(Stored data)
Content starts
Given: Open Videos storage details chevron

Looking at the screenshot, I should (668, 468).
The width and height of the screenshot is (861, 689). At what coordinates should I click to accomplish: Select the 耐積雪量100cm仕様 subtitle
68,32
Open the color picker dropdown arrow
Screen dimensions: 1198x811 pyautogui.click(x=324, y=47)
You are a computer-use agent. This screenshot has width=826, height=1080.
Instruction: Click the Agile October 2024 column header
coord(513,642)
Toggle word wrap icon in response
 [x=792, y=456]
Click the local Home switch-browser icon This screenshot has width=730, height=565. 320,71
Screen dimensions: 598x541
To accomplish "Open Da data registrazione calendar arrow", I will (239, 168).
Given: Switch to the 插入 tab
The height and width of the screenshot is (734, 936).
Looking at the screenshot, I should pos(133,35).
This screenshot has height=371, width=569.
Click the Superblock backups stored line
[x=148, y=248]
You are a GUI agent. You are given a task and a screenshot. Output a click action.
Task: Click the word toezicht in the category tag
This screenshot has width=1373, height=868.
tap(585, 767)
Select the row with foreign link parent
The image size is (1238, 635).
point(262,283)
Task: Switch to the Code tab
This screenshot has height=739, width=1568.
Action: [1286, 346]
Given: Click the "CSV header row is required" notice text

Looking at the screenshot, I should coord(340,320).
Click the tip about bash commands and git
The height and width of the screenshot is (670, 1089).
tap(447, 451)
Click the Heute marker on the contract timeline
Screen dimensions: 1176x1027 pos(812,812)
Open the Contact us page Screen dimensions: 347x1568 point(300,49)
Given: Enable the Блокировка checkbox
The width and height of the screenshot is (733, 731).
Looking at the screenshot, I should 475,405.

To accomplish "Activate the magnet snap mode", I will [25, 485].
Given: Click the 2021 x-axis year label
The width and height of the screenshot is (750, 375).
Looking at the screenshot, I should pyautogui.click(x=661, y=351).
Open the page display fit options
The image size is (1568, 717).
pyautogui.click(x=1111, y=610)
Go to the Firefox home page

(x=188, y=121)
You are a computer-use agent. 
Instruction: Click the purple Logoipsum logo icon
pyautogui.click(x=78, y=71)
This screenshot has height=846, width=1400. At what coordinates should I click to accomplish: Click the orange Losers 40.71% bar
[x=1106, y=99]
Content ends
**WHAT YOU ARE ASKED TO DO:** When you transcribe the records above, keep every line exactly the same.

**WRITTEN ANSWER:**
Given: Open Videos storage details chevron

Looking at the screenshot, I should (668, 468).
The width and height of the screenshot is (861, 689). At what coordinates should I click to accomplish: Select the 耐積雪量100cm仕様 subtitle
68,32
Open the color picker dropdown arrow
Screen dimensions: 1198x811 pyautogui.click(x=324, y=47)
You are a computer-use agent. This screenshot has width=826, height=1080.
Instruction: Click the Agile October 2024 column header
coord(513,642)
Toggle word wrap icon in response
 [x=792, y=456]
Click the local Home switch-browser icon This screenshot has width=730, height=565. 320,71
Screen dimensions: 598x541
To accomplish "Open Da data registrazione calendar arrow", I will (239, 168).
Given: Switch to the 插入 tab
The height and width of the screenshot is (734, 936).
Looking at the screenshot, I should pos(133,35).
This screenshot has height=371, width=569.
Click the Superblock backups stored line
[x=148, y=248]
You are a GUI agent. You are given a task and a screenshot. Output a click action.
Task: Click the word toezicht in the category tag
This screenshot has width=1373, height=868.
tap(585, 767)
Select the row with foreign link parent
The image size is (1238, 635).
point(262,283)
Task: Switch to the Code tab
This screenshot has height=739, width=1568.
Action: [1286, 346]
Given: Click the "CSV header row is required" notice text

Looking at the screenshot, I should coord(340,320).
Click the tip about bash commands and git
The height and width of the screenshot is (670, 1089).
tap(447, 451)
Click the Heute marker on the contract timeline
Screen dimensions: 1176x1027 pos(812,812)
Open the Contact us page Screen dimensions: 347x1568 point(300,49)
Given: Enable the Блокировка checkbox
The width and height of the screenshot is (733, 731).
Looking at the screenshot, I should 475,405.

To accomplish "Activate the magnet snap mode", I will [25, 485].
Given: Click the 2021 x-axis year label
The width and height of the screenshot is (750, 375).
Looking at the screenshot, I should pyautogui.click(x=661, y=351).
Open the page display fit options
The image size is (1568, 717).
pyautogui.click(x=1111, y=610)
Go to the Firefox home page

(x=188, y=121)
You are a computer-use agent. 
Instruction: Click the purple Logoipsum logo icon
pyautogui.click(x=78, y=71)
This screenshot has height=846, width=1400. At what coordinates should I click to accomplish: Click the orange Losers 40.71% bar
[x=1106, y=99]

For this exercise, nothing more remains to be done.